As Google gears up to launch its digital wallet service, Android Pay in the UK, many experts are still less than convinced that the idea of replacing a credit card with a smartphone is really going to gain mainstream consumer appeal.
According to Juniper Research, by the end of 2016, 148 million people around the world will be reaching for their handsets to make payments at in-store point of sales (POS) terminals.
In its latest white paper, "Contactless Payments: ‘NFC Handsets, Wearables & Payment Cards 2016-2020", the research firm highlights that one-in-five POS terminals in the US now supports NFC (one of the technologies that facilitates payments by smartphones) and points to Apple as a catalyst for consumer interest in the technology.
When Apple Pay went live in China in February, 40 million cards were added to the system in just 24 hours.
However, registering cards and using them via a handset are not the same thing.
Apple Pay has been live in the US for 18 months and Samsung Pay and Android Pay for a little over six months.
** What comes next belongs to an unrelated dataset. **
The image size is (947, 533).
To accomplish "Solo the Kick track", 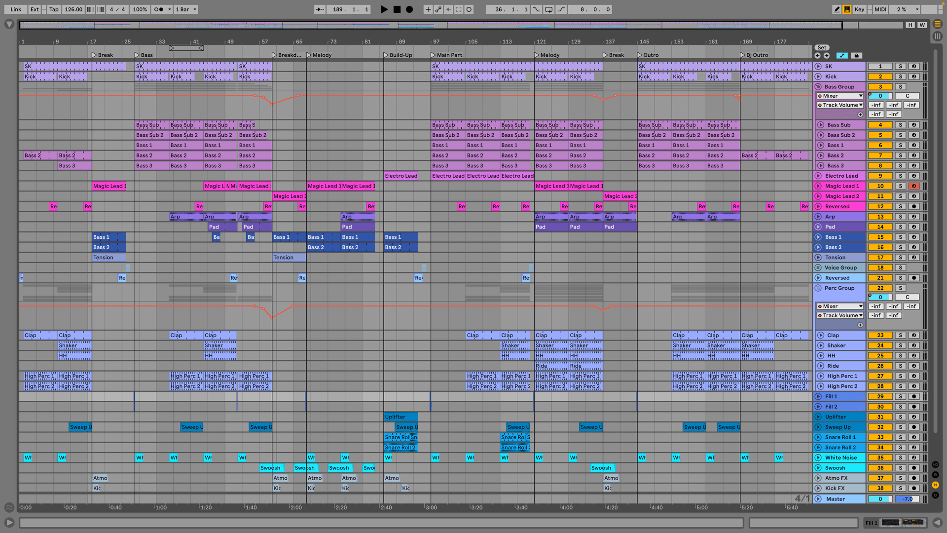I will pos(900,76).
Yet, according to research from Crone Consulting, just 12 million consumers regularly use Apple's mobile payment system while 5 million use either Samsung Pay or Android Pay.
This means that so far, just 22 million Americans have made the switch from physical to virtual wallets.
And this is despite the fact that Samsung Pay has a distinct advantage over other systems, as it works with any type of POS terminal, new or old.
Or the fact that the systems, although competitors, all have one thing in common – they're mores secure than traditional magnetic swipe credit cards.
On Tuesday, Samsung announced that Wells Fargo Bank had become the latest financial institution to support its mobile payments technology. That means that 70 percent of America's credit and debit card market is Samsung Pay compatible.
In Europe, where all three companies are now turning their attention, NFC credit and debit cards are already popular, allowing consumers to tap to pay for small purchases, and existing cards are much more secure, requiring a type-in PIN number for larger transactions.
Therefore, how UK consumers – considered the most tech savvy in mature markets – embrace the technology will highlight if the services are the shape of the future or simply a fad.